#### [本文]
たろうさんはそんなのお構いなく、空いてるから、と真ん中の方へと行く。

私が四苦八苦しながら、捕まらずに滑っているのをみて、
俺には教える才能があるかもしれない、という。(何も教えてない)

私は本当は手を繋ぎながら滑りたかった。
甘い瞬間は一度も訪れなかった。

けっこうみっちり1時間くらい滑って、意外と楽しかったね、とスケート場をあとにする。

どうしようか、ととりあえずブラブラと歩くことにする。

明治神宮外苑。
広場に銅像があった。

ここ、村上春樹の小説でもよく出てくるところ、とぼそっとたろうさんが言う。

え、そうなの?と答えると

好きなのにそんな事も知らないの、みたいな目をされる。

あてもなく歩く。


たろうさんは私と手を繋ごうとしたけど、
私はその手を振り解いた。

誰か知らない女の人としょっちゅう会ってる人。

そんな人と手を繋ぎたくなかった。

空気が悪くなる。

いや、元々悪いのだ。

たろうさんが暑がって、私のトートバッグに自分のマフラーを突っ込んだ。

私は気にせずに歩く。

途中で変わったつくりの本屋に立ち寄る。

#### [練習問題]
**A)** 本文のうち、「私は本当は手を繋ぎながら滑りたかった。」から「ここ、村上春樹の小説でもよく出てくるところ、とぼそっとたろうさんが言う。」までを一字一句違えずに書き写してください。
**B)** スケートの後に明治神宮外苑を歩く場面を描いた本文の続きを、最後の文の後から書き足してください。
本文の後に示す各行は、本文とは関係のない別の資料です。

#### [提示データ]
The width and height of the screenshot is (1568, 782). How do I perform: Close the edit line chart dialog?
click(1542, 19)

* * *

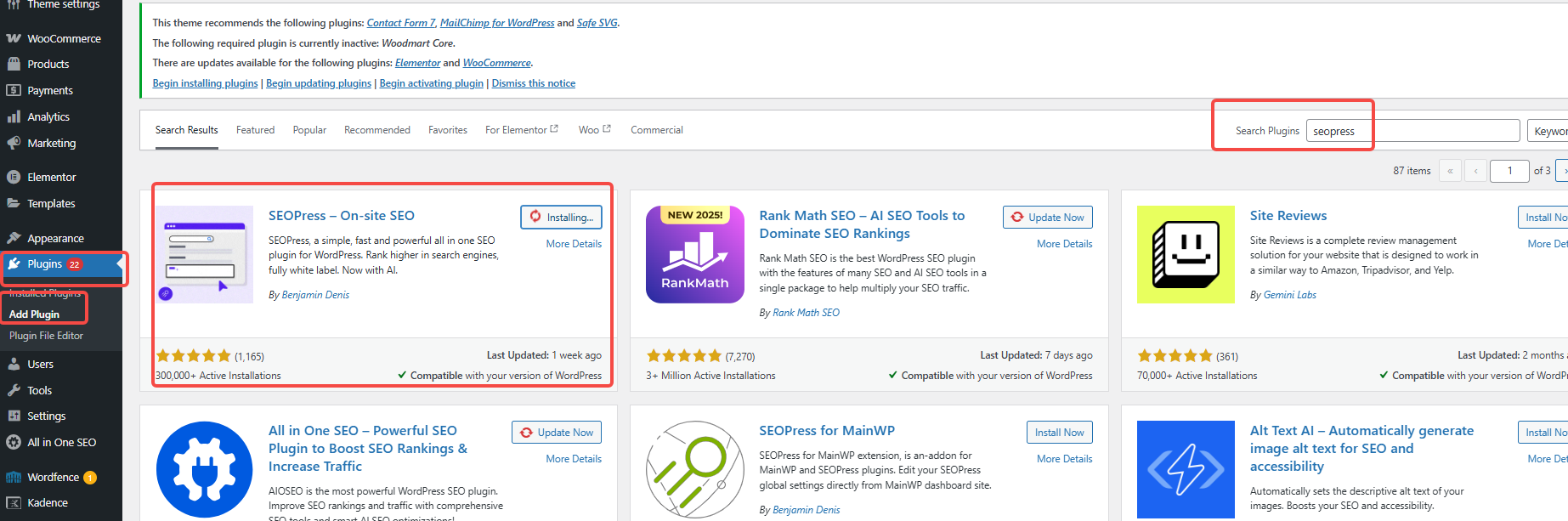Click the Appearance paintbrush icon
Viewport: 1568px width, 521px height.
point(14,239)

...

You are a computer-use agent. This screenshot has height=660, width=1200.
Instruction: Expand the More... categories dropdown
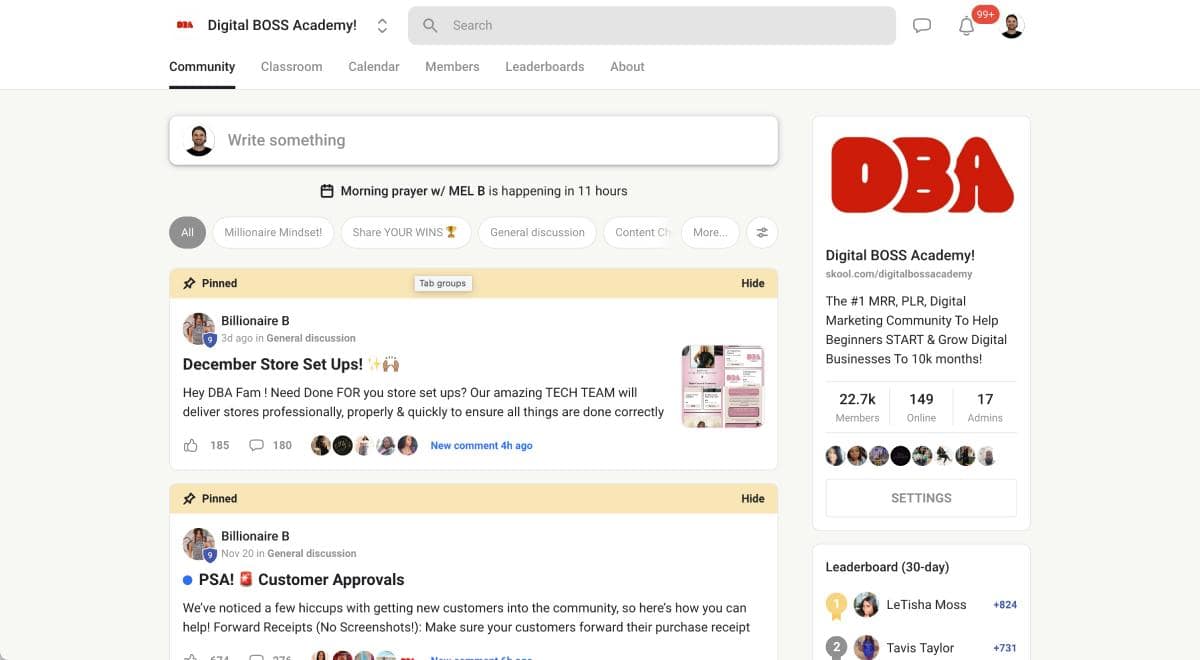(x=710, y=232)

#### [解答]
**A)**
私は本当は手を繋ぎながら滑りたかった。
甘い瞬間は一度も訪れなかった。

けっこうみっちり1時間くらい滑って、意外と楽しかったね、とスケート場をあとにする。

どうしようか、ととりあえずブラブラと歩くことにする。

明治神宮外苑。
広場に銅像があった。

ここ、村上春樹の小説でもよく出てくるところ、とぼそっとたろうさんが言う。

**B)**
コレとコレが面白いよ。とたろうさん。

自分のおすすめは語るけど、
私のおすすめは聞こうとしない。

本屋を適当にみたところで時間になり、解散の時間になった。


たろうさんは自転車を渋谷に停めてるので、じゃ、と歩いて帰っていった。
私は地下鉄に乗り込む。


なんにも楽しくなかった…
そう思って自分の駅に着いた時、
私のバッグにたろうさんのマフラーが入りっぱなしな事に気づいた。

私は手紙も添えずにマフラーをすぐに郵送した。手元に置いておきたくなかった。

彼から薦められて買ったアンダーカレントの漫画も捨てた。


もう好きというより、誰かに取られたくないという執着心だけだったのだ。

snsを覗いては、ため息をつく日々が続いた。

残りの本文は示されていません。